Chinese Auto Giant Chery To Acquire Nissan’s Manufacturing Plant In South Africa

This follows Chery’s rapid rise in South Africa’s new vehicle sales charts. Chery SA will purchase the land, buildings and associated assets of the Nissan facilities, including of its nearby stamping plant, in mid-2026.

South Africa’s automotive landscape is changing, as we have previously covered here. This is actually a good thing because the new players have shown that they are more willing to introduce plug-ins into the South African market, as we have also covered here. We got more insights into this yesterday when we covered the news that these new players (mostly new Chinese brands) such as Chery, Omoda, Jaecoo, and of course Haval, played a key role in increasing PHEV sales in South Africa in 2025 by a whopping 280% year on year. Chinese vehicles in general are gaining traction in South Africa’s overall new vehicles sales market with Chery Group, when we include sales from Jetour, Jaecoo, and Omoda, as well as Chery itself, now propelling the Group’s sales to South Africa’s top 5 in the new vehicle sales charts.

In South Africa’s new vehicle sales market, Toyota led the way as usual in 2025 with 148,122 units, followed by Suzuki with 71,560 units. VW was third with 63,667 units, followed by the Chery Group with 43,300 units. Chinese automakers are also gaining market share on! the used vehicle market as trust in after-sales and spare parts availability improves.

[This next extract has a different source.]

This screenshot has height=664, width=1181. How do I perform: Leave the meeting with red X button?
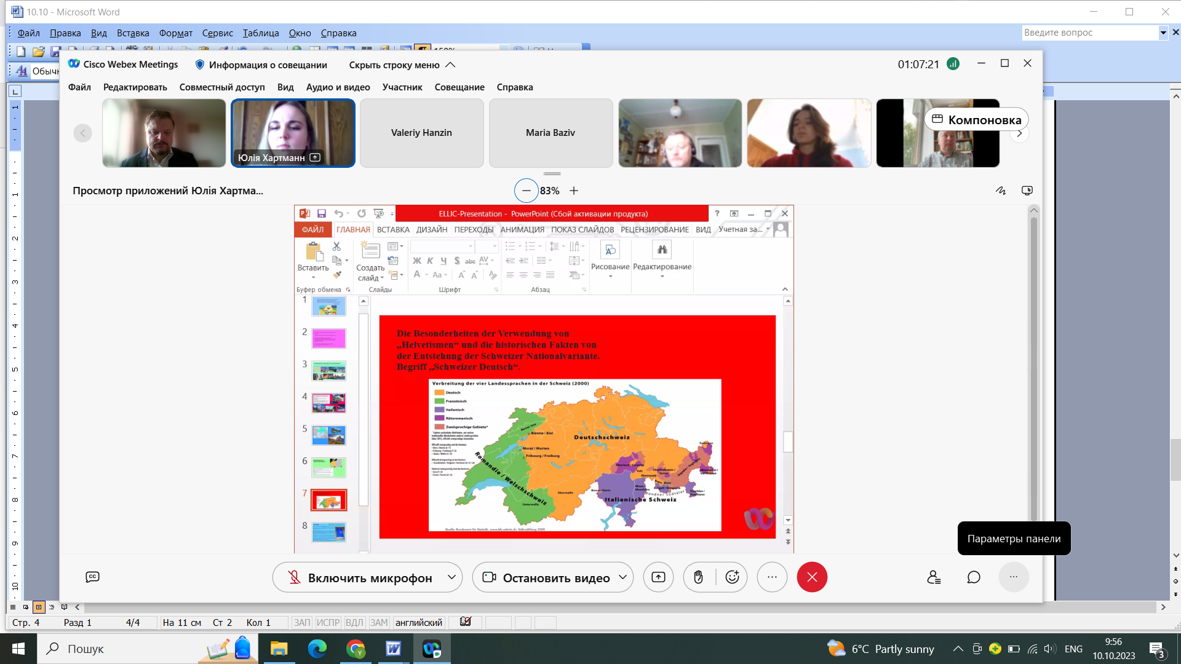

Traditionally, European, American, Japanese, and Korean vehicle brands have dominated the South African new vehicle and used vehicle market. Going back perhaps a decade or so, there was a time when the idea of owning a Chinese vehicle in South Africa was perhaps underlined by humor. Why would you buy what was perceived to be an inferior vehicle to save a bit of money when there were so many great alternatives from Europe, Korea, and Japan? The reality today is far removed from that perception, and this is starting to show in South Africa’s new vehicle sales market, as shown by the Chery Group’s remarkable rise. In an interesting development, we just got the biggest news update of this shift to date!

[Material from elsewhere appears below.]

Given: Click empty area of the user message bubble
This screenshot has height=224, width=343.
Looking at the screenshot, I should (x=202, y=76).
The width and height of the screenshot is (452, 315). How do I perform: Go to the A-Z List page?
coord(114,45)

Nissan and Chery SA have just announced that they have reached agreement on the acquisition of Nissan’s manufacturing assets in Rosslyn, South Africa.

Subject to the fulfillment of certain conditions, including regulatory approvals, Chery SA will purchase the land, buildings, and associated assets of the Nissan facilities, including its nearby stamping plant, in mid-2026. The agreement will see the majority of associated Nissan employees offered employment by Chery SA on substantially similar terms and conditions as today.

Jordi Vila, Nissan Africa President, said: “Nissan has a long and proud history in South Africa and has been working to find the best solution for our people, our customers and our partners. External factors have had a well-known impact on the utilisation of the Rosslyn plant and its future viability within Nissan. Through this agreement we’re able to secure employment for the majority of our workforce thereby also preserving opportunities for our supplier network. This move also ensures that the Rosslyn site will continue contributing to the South African automotive sector.”

Nissan adds that following the acquisition of the plant by Chery SA, Nissan will continue to offer vehicles and services to customers in South Africa as before, with several new vehicle launches planned for fiscal year 2026, including the Nissan Tekton and Nissan Patrol.

A lot of South Africans observing the increasing numbers of new Chinese vehicles on South African roads have been asking when some of these vehicles will start to be assembled or fully manufactured locally. Well, Chery has taken the first step, buoyed by increasing sales and demand for its vehicles. Chery is also stepping at the right time. While Nissan was not really offering any BEVs or PHEVs in the South African market, Chery is now well placed to take advantage of South Africa’s new incentives for local assembly and manufacture of new energy vehicles.

Starting from the first of March, 2026, automakers in South Africa will be allowed to reclaim tax amounting to 150% of investments they make into facilities and machinery for new energy vehicle manufacturing. This includes HEVs, PHEVs, and BEVs.